Va detto che anche il dipartimento di Giustizia Usa può fare ricorso in caso di giudizio che scagionasse l’ex dipendente dell’intelligence. Tutta la trafila può richiedere anche anni. Così diversi osservatori spiegano la scelta di Hong Kong da parte di Snowden che, ricordiamolo, vi si è trasferito appositamente dalle Hawai a fine maggio.
Qual è il posto – deve esserci chiesto – in cui posso avere le garanzie di uno Stato di diritto e dove, al tempo stesso, la Cia non può venire a prendermi? Deve esserselo chiesto soprattutto dopo aver preso nota della fine di Bradley Manning – il militare Usa, fonte di Wikileaks, incarcerato e fatto sparire dalle proprie democratiche istituzioni – e Julian Assange – che di Wikileaks è il fondatore e front man – attualmente rifugiato nell’ambasciata ecuadoregna di Londra, dato che la democratica Gran Bretagna rischia di spedirlo a Washington via democratica Svezia. Ecco dunque la scelta dell’ex colonia britannica, alias “un Paese due sistemi”: tradizione giuridica anglosassone ma, di fatto, territorio cinese.

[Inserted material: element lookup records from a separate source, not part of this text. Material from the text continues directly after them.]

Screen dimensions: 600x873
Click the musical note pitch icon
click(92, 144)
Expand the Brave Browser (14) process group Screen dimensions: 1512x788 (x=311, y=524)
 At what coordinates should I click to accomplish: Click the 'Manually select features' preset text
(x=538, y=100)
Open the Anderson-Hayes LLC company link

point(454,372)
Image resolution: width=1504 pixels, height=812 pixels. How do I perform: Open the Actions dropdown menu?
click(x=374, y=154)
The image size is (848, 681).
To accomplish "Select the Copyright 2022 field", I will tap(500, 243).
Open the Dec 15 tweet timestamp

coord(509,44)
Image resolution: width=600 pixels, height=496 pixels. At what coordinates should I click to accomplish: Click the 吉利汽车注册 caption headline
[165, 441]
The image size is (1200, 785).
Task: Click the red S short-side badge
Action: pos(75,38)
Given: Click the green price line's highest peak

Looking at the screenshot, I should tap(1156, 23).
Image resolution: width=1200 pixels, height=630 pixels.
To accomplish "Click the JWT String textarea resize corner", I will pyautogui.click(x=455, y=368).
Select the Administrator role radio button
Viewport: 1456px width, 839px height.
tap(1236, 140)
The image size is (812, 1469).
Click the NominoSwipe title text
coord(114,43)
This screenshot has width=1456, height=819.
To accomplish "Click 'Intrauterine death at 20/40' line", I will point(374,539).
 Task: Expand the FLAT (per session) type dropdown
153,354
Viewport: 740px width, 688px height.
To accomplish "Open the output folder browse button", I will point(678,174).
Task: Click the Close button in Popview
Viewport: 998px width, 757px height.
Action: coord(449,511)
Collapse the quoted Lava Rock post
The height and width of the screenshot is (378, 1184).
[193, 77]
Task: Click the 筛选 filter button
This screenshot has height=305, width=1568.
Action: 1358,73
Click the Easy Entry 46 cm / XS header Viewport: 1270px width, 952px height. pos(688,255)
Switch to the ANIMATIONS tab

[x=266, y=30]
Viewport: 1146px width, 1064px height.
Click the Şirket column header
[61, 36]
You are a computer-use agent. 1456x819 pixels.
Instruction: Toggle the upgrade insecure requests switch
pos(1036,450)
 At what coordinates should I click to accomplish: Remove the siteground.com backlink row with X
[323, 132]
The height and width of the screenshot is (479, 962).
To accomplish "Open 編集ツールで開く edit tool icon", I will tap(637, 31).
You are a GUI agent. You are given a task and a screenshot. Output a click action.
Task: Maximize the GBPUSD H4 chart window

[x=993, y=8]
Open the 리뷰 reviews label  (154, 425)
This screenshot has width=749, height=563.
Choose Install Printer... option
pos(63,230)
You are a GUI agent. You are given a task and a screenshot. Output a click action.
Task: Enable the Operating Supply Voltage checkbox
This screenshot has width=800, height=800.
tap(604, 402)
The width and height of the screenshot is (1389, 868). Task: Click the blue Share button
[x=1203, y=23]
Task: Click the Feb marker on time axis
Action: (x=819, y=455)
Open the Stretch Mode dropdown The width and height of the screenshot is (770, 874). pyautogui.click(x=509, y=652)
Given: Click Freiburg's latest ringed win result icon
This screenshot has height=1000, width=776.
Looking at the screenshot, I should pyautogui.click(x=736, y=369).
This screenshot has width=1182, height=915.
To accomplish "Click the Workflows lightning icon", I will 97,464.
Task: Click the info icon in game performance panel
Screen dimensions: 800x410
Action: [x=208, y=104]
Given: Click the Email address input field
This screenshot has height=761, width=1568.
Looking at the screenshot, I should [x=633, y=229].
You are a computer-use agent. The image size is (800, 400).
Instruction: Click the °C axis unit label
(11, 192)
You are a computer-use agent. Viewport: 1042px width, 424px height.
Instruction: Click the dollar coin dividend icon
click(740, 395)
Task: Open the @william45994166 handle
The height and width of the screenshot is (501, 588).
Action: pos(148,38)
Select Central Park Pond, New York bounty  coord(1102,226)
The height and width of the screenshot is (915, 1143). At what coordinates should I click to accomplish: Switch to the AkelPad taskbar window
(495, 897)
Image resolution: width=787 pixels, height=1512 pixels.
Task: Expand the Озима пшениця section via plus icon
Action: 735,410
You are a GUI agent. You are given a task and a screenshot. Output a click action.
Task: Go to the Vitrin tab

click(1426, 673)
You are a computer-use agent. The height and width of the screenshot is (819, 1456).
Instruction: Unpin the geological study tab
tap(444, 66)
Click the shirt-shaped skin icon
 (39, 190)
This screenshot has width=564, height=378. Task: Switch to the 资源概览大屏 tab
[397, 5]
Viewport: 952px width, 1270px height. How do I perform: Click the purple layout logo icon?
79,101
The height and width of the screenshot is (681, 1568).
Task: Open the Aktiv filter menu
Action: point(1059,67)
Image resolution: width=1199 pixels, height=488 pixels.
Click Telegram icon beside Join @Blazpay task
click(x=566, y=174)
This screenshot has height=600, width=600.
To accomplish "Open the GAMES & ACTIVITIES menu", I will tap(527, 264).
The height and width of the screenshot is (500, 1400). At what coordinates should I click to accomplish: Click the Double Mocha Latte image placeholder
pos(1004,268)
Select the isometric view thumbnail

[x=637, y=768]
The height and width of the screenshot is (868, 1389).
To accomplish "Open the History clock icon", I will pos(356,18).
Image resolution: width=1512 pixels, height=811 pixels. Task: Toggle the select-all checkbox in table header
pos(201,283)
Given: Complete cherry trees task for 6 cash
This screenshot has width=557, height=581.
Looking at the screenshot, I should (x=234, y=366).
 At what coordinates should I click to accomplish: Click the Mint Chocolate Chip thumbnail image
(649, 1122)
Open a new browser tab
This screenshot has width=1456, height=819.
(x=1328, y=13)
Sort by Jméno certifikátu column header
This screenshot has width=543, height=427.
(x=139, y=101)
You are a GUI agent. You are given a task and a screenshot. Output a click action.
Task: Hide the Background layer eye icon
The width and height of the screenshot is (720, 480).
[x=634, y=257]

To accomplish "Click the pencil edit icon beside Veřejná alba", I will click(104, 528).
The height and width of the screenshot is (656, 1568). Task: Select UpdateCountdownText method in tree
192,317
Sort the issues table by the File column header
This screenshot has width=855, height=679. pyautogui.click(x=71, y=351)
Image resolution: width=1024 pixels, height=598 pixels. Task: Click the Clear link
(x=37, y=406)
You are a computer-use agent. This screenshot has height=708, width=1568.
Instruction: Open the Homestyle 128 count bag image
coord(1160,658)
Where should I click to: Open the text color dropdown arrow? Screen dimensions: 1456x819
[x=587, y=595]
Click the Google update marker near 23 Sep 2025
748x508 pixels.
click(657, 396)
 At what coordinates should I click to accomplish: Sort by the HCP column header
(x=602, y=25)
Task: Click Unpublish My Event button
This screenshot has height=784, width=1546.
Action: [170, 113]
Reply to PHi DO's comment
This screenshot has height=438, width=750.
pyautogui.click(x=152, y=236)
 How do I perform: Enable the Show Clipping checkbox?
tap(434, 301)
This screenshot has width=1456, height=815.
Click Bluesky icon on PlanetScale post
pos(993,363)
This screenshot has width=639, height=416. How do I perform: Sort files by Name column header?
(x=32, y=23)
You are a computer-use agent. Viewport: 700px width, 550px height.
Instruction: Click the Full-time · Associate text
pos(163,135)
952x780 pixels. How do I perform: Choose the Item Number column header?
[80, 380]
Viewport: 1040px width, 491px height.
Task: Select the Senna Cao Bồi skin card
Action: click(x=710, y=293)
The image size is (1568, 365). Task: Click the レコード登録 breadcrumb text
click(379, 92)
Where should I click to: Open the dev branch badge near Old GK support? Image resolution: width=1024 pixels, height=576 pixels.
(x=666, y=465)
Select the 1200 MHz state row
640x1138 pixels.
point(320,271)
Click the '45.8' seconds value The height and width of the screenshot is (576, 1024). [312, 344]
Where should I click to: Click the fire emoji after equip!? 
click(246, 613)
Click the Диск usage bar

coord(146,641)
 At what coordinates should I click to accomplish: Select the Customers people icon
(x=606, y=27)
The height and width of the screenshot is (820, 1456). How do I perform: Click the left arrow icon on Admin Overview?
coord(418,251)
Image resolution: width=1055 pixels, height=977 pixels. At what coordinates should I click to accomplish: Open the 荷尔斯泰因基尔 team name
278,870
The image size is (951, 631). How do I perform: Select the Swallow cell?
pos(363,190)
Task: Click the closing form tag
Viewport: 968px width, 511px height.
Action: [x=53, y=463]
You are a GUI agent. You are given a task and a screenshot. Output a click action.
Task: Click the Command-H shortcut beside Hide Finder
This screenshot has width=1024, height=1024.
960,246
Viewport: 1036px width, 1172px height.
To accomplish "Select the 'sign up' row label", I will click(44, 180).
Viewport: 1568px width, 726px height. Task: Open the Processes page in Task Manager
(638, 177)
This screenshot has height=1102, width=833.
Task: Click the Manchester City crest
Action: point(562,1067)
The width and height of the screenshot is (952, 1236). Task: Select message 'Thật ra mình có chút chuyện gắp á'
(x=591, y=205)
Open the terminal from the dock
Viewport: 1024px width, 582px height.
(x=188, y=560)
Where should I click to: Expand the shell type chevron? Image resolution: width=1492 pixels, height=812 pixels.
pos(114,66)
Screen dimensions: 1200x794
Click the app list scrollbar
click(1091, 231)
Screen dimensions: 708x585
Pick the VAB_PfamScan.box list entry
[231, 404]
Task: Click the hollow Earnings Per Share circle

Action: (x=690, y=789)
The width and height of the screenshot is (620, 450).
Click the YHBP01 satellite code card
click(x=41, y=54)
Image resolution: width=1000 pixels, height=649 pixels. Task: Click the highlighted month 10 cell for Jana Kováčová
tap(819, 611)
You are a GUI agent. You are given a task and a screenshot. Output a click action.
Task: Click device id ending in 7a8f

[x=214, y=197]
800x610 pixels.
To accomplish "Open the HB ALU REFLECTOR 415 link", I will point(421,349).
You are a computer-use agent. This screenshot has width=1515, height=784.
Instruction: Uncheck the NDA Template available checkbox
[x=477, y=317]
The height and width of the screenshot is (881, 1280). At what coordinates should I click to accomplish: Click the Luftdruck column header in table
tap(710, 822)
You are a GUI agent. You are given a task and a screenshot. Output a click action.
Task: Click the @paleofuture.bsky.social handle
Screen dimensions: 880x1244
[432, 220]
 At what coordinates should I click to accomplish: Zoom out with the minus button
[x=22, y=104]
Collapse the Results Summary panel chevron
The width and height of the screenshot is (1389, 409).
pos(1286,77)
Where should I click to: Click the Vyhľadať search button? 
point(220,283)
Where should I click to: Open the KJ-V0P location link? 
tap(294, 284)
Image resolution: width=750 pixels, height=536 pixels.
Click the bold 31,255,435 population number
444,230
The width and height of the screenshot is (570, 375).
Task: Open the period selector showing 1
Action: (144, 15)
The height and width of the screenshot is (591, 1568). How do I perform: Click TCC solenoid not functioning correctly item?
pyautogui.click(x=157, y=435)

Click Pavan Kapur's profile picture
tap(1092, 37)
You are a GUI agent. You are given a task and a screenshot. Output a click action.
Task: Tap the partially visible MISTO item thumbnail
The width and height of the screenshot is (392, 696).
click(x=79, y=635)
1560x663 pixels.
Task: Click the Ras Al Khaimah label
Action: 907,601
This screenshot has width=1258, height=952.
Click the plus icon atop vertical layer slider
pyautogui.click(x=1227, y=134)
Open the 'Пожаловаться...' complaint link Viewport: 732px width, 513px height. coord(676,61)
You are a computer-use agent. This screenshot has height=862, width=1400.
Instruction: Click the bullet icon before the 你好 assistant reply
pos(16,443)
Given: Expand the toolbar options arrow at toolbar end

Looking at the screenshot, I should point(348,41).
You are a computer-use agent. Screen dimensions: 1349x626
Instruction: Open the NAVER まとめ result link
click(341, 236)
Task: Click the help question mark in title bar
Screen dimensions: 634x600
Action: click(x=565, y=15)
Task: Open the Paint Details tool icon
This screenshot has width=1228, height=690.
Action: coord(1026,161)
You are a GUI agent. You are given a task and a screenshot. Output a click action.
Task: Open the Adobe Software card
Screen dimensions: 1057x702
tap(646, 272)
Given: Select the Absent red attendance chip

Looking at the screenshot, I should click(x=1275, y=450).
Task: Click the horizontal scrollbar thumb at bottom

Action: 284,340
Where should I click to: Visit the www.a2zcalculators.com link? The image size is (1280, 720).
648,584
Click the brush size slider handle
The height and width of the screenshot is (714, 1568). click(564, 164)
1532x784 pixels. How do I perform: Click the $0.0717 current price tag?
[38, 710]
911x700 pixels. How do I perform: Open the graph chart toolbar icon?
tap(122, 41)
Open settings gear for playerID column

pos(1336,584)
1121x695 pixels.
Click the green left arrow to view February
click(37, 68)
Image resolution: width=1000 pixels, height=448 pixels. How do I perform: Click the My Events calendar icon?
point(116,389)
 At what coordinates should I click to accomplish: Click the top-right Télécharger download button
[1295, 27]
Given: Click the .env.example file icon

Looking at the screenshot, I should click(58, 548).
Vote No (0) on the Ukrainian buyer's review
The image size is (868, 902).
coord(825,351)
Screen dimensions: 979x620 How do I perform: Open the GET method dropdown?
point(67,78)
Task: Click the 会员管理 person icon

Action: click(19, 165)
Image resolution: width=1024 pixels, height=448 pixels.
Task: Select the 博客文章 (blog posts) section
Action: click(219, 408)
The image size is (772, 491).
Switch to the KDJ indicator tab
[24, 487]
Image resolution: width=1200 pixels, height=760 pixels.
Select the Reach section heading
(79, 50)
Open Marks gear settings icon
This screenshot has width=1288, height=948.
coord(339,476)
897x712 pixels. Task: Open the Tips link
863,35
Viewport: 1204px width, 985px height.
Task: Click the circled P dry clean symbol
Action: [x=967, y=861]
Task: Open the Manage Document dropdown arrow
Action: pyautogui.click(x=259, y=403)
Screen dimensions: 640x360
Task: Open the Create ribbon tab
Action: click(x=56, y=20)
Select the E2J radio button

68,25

C’è poi un’interpretazione più politica: Hong Kong ha una lunga tradizione di ospitalità nei confronti dei perseguitati politici, specialmente quelli continentali, che dall’ex colonia britannica continuano spesso a condurre le proprie battaglie pro-diritti in Cina (basti ricordare i rifugiati post-Tian’anmen). Può ora rifiutarsi di proteggere un transfuga dagli Usa? Può applicare una legge dei due pesi e due misure così oltraggiosa nei confronti di Pechino? Può permettersi di affrontare una probabile sollevazione della propria opinione pubblica interna?
A questo punto tutto sembrerebbe dipendere da Pechino, dove i media hanno dato ieri per la prima volta notizia di tutta la vicenda, ricordando che la Cina, contrariamente a quanto sostiene Washington, “è la maggiore vittima dello spionaggio informatico condotto da altri Paesi”. In Rete, i netizen cinesi si sono per lo più scandalizzati verso “l’ipocrisia Usa”, mentre le istituzioni mantengono il basso profilo. Il portavoce del ministero degli Esteri, Hua Chunying, ha detto di “non avere notizie” sull’eventuale estradizione, mentre la televisione di Stato Cctv ha commentato che Snowden “ha rischiato la propria vita per esporre l’ipocrisia degli Stati Uniti”.
La sensazione è che, a parte la simpatia diffusa per il giovane ex funzionario Cia, sul piatto della bilancia ci siano considerazioni di tipo diverso.
Innanzitutto, pesa lo status specifico della regione amministrativa speciale: secondo un analista cinese anonimo, che ha parlato al South China Morning Post, Pechino non può dare ufficialmente istruzioni al governo di Hong Kong perché “sarebbe ritenuto inappropriato in base al principio di un Paese, due sistemi”.
Poi c’è il Risiko politico-diplomatico. Da un lato, la Cina non vuole perdere l’occasione per andare ulteriormente a fondo sulle rivelazioni circa le attività di spionaggio statunitense e, al tempo stesso, non può dare la sensazione di cedere a eventuali pressioni di Washington. D’altra parte, la realpolitik impone però di non rovinare i “rapporti cordiali” appena istituiti con gli Usa grazie alla visita di Xi Jinping in California. Se potesse, la leadership cinese si farebbe probabilmente togliere le castagne dal fuoco (e il “whistle-blower” da Hong Kong) da qualche Paese amico, magari la Russia di Putin.